The goal was to assign care coordinators to ensure that the enrollees were receiving all needed services in transitioning from hospitals to outpatient settings, without gaps in care. About 600 patients were enrolled in the program in 2010.

However, shortcomings in VA and DOD information systems and in their ability to share data has created problems, GAO said.

For example, current systems are unable to identify individuals eligible for the program. New enrollees are identified through referrals only. Another problem is the inability of VA care coordinators to automatically determine if a service member is enrolled in separate DOD care management programs; DOD case managers are also unable to automatically determine enrollment in the recovery program.

In some cases, lack of such data has resulted in a service member having two separate case managers working on his or her case and preparing separate plans for care. Data incompatibilities also make it difficult for the care coordination program to manage and plan for its caseload, and to monitor performance, the report added.

To improve information sharing, the VA created a new system of records within the Veterans Tracking Application and began sharing with DOD certain enrollment information, such as the names of enrollees, in January 2011, the report states.

In addition, the federal recovery coordination program has started an Information Sharing Initiative to develop plans for direct sharing of data between DOD and VA systems in the future.

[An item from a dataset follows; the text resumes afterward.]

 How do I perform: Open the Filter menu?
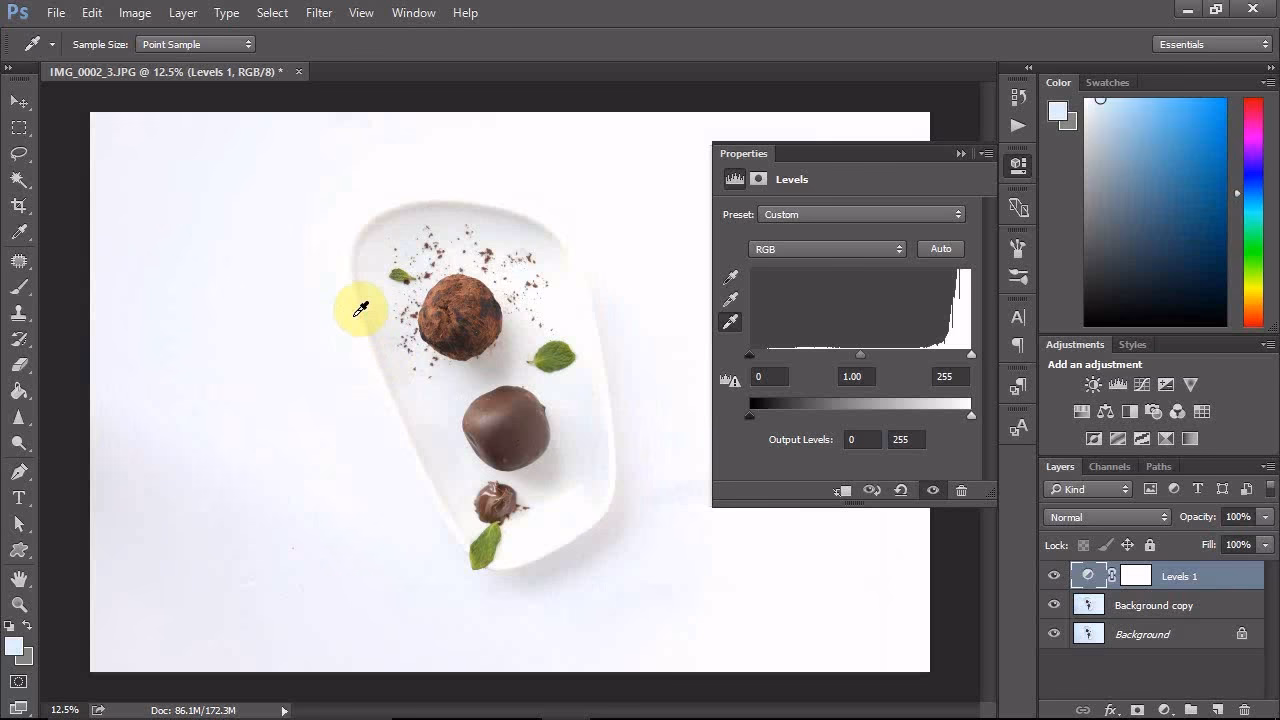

“The FRCP executive director explained that this initiative primarily includes identifying the data that need to be exchanged as well as identifying the data systems where these data originate and subsequently developing a technical solution to electronically exchange this information,” the GAO report states.

GAO made several recommendations, including the recording of data in the Veterans Tracking Application to identify factors used in making enrollment decisions.

VA and DOD officials said they generally agreed with the recommendations.

The VA said it anticipates that an initial set of data will be available for exchange between VA and DOD’s wounded warrior information systems by the end of fiscal 2011. The departments plan to expand the exchange of data to support improved collaboration on care plans in fiscal 2012.